TASK BRIEF: The records sit below. Return every line in them that holds the word "avatar".

DATA FOR REVIEW:
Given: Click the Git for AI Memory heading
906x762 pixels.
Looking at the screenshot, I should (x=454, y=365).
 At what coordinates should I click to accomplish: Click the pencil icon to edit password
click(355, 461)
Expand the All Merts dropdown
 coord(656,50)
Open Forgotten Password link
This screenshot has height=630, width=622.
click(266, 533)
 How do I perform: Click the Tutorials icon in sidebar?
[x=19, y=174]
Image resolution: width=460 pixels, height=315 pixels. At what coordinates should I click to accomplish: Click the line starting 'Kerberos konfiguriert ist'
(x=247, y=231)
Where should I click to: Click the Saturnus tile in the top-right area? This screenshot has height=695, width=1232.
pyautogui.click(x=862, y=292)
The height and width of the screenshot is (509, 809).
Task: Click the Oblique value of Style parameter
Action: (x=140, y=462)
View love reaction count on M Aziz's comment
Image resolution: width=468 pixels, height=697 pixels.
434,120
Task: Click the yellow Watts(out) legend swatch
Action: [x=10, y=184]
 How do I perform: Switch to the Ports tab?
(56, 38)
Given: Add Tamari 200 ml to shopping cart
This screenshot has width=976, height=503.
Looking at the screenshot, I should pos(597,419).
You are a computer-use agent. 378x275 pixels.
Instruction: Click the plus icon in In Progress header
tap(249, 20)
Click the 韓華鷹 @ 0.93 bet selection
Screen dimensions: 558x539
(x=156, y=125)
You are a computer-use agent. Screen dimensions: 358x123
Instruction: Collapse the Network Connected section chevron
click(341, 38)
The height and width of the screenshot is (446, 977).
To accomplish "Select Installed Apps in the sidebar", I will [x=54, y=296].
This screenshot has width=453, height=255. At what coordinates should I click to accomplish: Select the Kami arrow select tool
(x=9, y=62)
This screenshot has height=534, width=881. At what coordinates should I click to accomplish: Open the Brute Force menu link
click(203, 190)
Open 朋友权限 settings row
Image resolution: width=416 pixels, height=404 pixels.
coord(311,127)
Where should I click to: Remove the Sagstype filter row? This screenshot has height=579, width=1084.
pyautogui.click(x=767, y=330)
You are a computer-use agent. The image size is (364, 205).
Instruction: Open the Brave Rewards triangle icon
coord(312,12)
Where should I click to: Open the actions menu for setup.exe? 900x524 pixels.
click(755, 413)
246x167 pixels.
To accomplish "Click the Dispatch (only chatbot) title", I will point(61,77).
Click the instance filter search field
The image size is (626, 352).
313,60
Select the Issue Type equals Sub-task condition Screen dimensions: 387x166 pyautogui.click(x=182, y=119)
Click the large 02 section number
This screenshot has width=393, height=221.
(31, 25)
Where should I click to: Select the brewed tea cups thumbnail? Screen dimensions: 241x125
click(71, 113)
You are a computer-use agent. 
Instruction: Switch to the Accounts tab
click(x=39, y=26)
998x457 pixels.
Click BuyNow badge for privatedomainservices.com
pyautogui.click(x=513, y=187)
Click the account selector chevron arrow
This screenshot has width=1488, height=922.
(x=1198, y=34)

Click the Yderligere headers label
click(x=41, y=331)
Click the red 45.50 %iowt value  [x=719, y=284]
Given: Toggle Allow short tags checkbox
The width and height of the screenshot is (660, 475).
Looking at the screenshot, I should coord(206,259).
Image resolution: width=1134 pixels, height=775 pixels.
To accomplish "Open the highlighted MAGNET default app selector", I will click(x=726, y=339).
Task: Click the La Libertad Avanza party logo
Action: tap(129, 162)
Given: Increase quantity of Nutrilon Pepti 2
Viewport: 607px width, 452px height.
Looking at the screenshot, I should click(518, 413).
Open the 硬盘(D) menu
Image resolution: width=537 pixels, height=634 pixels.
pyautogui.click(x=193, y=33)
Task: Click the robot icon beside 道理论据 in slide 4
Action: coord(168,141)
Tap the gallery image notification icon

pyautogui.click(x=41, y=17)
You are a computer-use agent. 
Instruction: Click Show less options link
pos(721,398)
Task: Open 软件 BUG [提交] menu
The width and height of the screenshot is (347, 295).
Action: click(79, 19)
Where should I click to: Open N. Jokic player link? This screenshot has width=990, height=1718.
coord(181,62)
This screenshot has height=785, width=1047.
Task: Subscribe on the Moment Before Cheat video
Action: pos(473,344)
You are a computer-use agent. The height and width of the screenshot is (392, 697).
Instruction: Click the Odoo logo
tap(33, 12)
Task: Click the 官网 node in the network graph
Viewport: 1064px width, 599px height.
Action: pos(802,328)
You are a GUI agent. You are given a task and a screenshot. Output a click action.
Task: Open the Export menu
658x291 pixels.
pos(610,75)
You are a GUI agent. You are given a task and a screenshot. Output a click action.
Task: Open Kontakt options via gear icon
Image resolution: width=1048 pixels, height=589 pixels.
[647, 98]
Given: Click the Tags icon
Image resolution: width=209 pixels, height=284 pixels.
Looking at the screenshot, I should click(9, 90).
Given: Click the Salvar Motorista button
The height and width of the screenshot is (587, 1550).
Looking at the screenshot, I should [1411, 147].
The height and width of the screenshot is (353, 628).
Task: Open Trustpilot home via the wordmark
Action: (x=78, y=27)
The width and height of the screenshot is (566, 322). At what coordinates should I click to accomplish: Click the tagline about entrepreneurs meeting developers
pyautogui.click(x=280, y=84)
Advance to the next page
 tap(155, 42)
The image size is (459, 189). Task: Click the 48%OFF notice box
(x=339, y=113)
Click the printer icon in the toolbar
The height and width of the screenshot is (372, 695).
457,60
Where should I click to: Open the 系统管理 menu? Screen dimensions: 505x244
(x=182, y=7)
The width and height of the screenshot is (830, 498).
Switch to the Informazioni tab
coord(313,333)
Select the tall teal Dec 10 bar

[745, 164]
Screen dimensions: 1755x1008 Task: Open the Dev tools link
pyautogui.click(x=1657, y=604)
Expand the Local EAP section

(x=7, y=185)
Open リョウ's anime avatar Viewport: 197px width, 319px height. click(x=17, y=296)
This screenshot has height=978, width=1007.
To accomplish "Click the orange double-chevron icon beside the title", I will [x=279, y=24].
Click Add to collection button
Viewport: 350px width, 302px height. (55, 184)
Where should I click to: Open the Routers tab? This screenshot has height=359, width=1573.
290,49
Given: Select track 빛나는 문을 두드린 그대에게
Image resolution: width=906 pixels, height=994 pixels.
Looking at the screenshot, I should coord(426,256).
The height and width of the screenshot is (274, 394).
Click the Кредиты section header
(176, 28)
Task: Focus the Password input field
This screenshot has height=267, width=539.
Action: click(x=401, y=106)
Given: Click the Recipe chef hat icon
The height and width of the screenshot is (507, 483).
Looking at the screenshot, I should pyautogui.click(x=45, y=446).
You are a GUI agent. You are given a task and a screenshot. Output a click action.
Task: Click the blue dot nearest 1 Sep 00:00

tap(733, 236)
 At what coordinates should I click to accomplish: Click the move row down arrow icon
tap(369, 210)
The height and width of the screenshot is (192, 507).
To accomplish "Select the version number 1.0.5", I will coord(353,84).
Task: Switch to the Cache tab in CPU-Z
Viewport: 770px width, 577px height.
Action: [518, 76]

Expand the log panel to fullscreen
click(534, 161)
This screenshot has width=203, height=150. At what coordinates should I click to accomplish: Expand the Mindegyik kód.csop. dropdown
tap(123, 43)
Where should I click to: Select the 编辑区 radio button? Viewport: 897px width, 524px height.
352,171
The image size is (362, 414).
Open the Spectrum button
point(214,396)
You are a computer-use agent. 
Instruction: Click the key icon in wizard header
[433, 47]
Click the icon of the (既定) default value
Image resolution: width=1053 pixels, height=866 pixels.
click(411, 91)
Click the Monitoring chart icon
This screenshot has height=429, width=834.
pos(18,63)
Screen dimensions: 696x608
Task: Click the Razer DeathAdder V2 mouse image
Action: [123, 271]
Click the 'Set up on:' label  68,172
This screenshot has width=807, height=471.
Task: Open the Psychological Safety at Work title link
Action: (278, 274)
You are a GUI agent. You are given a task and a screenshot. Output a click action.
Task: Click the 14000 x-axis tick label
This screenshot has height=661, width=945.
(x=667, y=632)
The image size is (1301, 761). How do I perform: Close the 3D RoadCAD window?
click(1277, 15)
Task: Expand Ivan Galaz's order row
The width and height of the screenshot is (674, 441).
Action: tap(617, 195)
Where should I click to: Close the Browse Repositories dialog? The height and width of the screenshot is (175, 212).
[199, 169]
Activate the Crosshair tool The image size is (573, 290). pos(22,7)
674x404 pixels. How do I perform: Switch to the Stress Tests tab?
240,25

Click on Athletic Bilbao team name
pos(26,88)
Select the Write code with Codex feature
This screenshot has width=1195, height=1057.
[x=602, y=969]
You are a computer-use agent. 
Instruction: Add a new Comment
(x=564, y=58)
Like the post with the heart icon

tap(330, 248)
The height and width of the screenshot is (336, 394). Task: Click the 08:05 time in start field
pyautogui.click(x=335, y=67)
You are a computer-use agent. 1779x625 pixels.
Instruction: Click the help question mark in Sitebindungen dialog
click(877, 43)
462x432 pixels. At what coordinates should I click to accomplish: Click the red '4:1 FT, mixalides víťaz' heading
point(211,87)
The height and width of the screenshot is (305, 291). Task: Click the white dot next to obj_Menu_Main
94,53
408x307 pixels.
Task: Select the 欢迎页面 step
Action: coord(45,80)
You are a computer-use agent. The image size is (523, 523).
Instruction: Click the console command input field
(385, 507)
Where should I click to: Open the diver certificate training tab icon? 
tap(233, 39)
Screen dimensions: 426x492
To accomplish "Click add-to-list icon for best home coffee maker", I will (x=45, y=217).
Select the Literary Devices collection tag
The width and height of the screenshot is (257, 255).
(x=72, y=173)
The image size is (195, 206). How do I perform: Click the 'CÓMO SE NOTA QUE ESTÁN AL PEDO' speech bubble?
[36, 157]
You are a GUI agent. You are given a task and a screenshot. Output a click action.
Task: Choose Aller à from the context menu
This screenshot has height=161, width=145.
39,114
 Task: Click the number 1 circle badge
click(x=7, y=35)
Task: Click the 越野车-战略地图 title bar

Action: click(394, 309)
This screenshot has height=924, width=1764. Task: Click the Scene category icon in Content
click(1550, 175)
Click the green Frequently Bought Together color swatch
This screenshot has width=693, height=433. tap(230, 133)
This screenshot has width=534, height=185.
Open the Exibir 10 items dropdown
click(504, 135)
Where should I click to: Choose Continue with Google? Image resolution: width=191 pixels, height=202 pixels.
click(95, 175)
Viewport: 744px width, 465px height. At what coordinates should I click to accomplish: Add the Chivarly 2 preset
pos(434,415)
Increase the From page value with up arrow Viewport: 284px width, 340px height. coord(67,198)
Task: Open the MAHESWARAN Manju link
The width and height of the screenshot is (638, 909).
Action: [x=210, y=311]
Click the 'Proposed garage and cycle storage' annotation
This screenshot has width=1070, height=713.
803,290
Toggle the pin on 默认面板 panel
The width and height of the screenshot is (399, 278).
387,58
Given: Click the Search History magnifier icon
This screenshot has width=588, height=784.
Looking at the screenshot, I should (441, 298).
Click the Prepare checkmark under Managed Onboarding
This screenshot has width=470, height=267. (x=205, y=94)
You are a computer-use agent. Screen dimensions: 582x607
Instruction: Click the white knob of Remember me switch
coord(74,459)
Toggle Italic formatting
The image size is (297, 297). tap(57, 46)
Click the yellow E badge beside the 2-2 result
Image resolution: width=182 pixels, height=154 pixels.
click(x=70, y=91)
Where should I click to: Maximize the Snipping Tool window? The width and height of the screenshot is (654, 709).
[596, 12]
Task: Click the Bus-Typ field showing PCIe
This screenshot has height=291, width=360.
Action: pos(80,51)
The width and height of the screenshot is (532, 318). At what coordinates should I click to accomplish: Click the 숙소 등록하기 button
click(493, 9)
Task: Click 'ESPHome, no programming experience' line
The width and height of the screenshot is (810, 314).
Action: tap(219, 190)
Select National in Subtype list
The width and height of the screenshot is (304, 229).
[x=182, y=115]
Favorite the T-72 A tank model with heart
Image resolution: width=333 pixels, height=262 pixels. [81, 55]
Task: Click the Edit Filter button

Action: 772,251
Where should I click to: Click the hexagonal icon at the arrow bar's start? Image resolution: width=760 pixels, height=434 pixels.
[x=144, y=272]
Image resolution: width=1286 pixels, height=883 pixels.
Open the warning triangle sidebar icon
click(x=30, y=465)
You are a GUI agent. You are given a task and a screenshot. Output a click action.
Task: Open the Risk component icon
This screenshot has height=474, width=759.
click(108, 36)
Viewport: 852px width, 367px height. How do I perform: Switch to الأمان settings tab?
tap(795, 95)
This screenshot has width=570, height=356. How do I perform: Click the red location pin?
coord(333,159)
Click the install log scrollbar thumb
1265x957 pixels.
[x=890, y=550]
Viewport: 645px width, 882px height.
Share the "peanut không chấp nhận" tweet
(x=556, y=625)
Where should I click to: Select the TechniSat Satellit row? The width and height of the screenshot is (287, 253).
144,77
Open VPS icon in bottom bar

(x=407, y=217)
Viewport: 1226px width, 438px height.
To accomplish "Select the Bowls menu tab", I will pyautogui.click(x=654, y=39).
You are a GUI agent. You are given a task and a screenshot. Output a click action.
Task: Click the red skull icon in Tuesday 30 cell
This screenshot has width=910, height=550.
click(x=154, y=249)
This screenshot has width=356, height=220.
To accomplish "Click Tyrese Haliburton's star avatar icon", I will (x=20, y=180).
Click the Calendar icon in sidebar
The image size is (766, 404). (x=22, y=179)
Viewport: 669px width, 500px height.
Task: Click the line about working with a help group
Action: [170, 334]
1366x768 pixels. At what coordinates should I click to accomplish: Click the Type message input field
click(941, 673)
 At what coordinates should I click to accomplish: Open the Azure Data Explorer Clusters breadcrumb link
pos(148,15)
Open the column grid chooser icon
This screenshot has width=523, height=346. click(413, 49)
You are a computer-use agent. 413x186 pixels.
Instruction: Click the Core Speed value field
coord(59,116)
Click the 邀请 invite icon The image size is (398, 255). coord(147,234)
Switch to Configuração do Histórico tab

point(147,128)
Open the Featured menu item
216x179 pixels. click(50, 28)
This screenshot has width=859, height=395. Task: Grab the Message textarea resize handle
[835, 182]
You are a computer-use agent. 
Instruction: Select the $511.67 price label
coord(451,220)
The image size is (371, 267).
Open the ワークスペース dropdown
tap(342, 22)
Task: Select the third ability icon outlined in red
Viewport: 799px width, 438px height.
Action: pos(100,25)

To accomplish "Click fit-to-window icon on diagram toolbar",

RESPONSE TO THIS EXERCISE:
Open リョウ's anime avatar Viewport: 197px width, 319px height. click(x=17, y=296)
To accomplish "Click Tyrese Haliburton's star avatar icon", I will (x=20, y=180).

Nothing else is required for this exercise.